* _Exercise input_
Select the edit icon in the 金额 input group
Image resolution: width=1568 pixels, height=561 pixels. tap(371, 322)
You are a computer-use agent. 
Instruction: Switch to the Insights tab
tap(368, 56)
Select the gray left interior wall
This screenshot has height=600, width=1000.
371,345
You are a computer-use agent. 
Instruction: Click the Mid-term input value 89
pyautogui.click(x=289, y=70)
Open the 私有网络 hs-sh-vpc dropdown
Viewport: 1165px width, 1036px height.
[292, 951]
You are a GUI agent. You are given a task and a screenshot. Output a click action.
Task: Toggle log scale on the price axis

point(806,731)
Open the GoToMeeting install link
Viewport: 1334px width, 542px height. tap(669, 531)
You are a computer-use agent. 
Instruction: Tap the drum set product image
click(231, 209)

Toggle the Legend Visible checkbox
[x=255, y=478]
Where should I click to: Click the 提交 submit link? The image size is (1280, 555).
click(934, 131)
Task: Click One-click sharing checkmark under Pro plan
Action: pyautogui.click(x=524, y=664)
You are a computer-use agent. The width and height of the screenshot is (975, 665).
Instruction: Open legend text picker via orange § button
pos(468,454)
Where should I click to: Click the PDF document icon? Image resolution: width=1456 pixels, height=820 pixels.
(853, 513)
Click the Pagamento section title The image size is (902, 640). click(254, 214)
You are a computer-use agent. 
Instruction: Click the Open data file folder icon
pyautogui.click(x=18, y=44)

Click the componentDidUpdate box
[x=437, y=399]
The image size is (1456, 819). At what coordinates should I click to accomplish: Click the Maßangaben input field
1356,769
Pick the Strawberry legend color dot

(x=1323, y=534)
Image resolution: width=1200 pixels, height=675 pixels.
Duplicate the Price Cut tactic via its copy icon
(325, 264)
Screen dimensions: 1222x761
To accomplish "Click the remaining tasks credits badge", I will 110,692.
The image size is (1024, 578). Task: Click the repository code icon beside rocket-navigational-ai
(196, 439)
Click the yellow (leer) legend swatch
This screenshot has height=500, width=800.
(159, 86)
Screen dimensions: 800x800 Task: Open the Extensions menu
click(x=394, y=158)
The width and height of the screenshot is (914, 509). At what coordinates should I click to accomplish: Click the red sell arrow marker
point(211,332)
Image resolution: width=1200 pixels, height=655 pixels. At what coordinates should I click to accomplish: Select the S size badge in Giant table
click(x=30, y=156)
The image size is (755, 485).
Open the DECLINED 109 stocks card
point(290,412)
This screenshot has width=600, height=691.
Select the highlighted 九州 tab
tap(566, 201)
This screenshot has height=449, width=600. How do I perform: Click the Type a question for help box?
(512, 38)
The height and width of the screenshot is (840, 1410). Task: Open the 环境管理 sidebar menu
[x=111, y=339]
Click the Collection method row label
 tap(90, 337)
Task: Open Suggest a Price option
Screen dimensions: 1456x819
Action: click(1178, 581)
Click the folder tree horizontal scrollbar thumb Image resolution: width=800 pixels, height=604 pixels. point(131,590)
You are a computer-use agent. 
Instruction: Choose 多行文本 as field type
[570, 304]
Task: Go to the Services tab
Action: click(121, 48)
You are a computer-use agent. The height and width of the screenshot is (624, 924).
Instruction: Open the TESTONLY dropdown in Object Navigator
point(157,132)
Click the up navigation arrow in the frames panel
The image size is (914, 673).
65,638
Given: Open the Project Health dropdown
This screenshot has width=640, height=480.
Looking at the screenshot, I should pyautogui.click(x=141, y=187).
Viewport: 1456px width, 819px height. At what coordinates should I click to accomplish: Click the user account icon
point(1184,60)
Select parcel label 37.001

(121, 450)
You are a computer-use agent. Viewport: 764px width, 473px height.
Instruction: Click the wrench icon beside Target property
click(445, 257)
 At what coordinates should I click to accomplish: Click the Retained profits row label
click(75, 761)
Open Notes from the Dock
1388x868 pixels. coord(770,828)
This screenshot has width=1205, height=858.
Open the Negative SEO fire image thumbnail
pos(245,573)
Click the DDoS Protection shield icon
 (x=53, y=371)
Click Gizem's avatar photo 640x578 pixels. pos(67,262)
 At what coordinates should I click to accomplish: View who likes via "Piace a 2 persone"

* _What you should do_
Convert the material above into a numbered list, one line per item, leaving out the blank lines.

* _Full solution_
1. Select the edit icon in the 金额 input group
2. Image resolution: width=1568 pixels, height=561 pixels. tap(371, 322)
3. You are a computer-use agent. 
4. Instruction: Switch to the Insights tab
5. tap(368, 56)
6. Select the gray left interior wall
7. This screenshot has height=600, width=1000.
8. 371,345
9. You are a computer-use agent. 
10. Instruction: Click the Mid-term input value 89
11. pyautogui.click(x=289, y=70)
12. Open the 私有网络 hs-sh-vpc dropdown
13. Viewport: 1165px width, 1036px height.
14. [292, 951]
15. You are a GUI agent. You are given a task and a screenshot. Output a click action.
16. Task: Toggle log scale on the price axis
17. point(806,731)
18. Open the GoToMeeting install link
19. Viewport: 1334px width, 542px height. tap(669, 531)
20. You are a computer-use agent. 
21. Instruction: Tap the drum set product image
22. click(231, 209)
23. Toggle the Legend Visible checkbox
24. [x=255, y=478]
25. Where should I click to: Click the 提交 submit link? The image size is (1280, 555).
26. click(934, 131)
27. Task: Click One-click sharing checkmark under Pro plan
28. Action: pyautogui.click(x=524, y=664)
29. You are a computer-use agent. The width and height of the screenshot is (975, 665).
30. Instruction: Open legend text picker via orange § button
31. pos(468,454)
32. Where should I click to: Click the PDF document icon? Image resolution: width=1456 pixels, height=820 pixels.
33. (853, 513)
34. Click the Pagamento section title The image size is (902, 640). click(254, 214)
35. You are a computer-use agent. 
36. Instruction: Click the Open data file folder icon
37. pyautogui.click(x=18, y=44)
38. Click the componentDidUpdate box
39. [x=437, y=399]
40. The image size is (1456, 819). At what coordinates should I click to accomplish: Click the Maßangaben input field
41. 1356,769
42. Pick the Strawberry legend color dot
43. (x=1323, y=534)
44. Image resolution: width=1200 pixels, height=675 pixels.
45. Duplicate the Price Cut tactic via its copy icon
46. (325, 264)
47. Screen dimensions: 1222x761
48. To accomplish "Click the remaining tasks credits badge", I will 110,692.
49. The image size is (1024, 578). Task: Click the repository code icon beside rocket-navigational-ai
50. (196, 439)
51. Click the yellow (leer) legend swatch
52. This screenshot has height=500, width=800.
53. (159, 86)
54. Screen dimensions: 800x800 Task: Open the Extensions menu
55. click(x=394, y=158)
56. The width and height of the screenshot is (914, 509). At what coordinates should I click to accomplish: Click the red sell arrow marker
57. point(211,332)
58. Image resolution: width=1200 pixels, height=655 pixels. At what coordinates should I click to accomplish: Select the S size badge in Giant table
59. click(x=30, y=156)
60. The image size is (755, 485).
61. Open the DECLINED 109 stocks card
62. point(290,412)
63. This screenshot has width=600, height=691.
64. Select the highlighted 九州 tab
65. tap(566, 201)
66. This screenshot has height=449, width=600. How do I perform: Click the Type a question for help box?
67. (512, 38)
68. The height and width of the screenshot is (840, 1410). Task: Open the 环境管理 sidebar menu
69. [x=111, y=339]
70. Click the Collection method row label
71.  tap(90, 337)
72. Task: Open Suggest a Price option
73. Screen dimensions: 1456x819
74. Action: click(1178, 581)
75. Click the folder tree horizontal scrollbar thumb Image resolution: width=800 pixels, height=604 pixels. point(131,590)
76. You are a computer-use agent. 
77. Instruction: Choose 多行文本 as field type
78. [570, 304]
79. Task: Go to the Services tab
80. Action: click(121, 48)
81. You are a computer-use agent. The height and width of the screenshot is (624, 924).
82. Instruction: Open the TESTONLY dropdown in Object Navigator
83. point(157,132)
84. Click the up navigation arrow in the frames panel
85. The image size is (914, 673).
86. 65,638
87. Given: Open the Project Health dropdown
88. This screenshot has width=640, height=480.
89. Looking at the screenshot, I should pyautogui.click(x=141, y=187).
90. Viewport: 1456px width, 819px height. At what coordinates should I click to accomplish: Click the user account icon
91. point(1184,60)
92. Select parcel label 37.001
93. (121, 450)
94. You are a computer-use agent. Viewport: 764px width, 473px height.
95. Instruction: Click the wrench icon beside Target property
96. click(445, 257)
97.  At what coordinates should I click to accomplish: Click the Retained profits row label
98. click(75, 761)
99. Open Notes from the Dock
100. 1388x868 pixels. coord(770,828)
101. This screenshot has width=1205, height=858.
102. Open the Negative SEO fire image thumbnail
103. pos(245,573)
104. Click the DDoS Protection shield icon
105.  (x=53, y=371)
106. Click Gizem's avatar photo 640x578 pixels. pos(67,262)
107.  At what coordinates should I click to accomplish: View who likes via "Piace a 2 persone"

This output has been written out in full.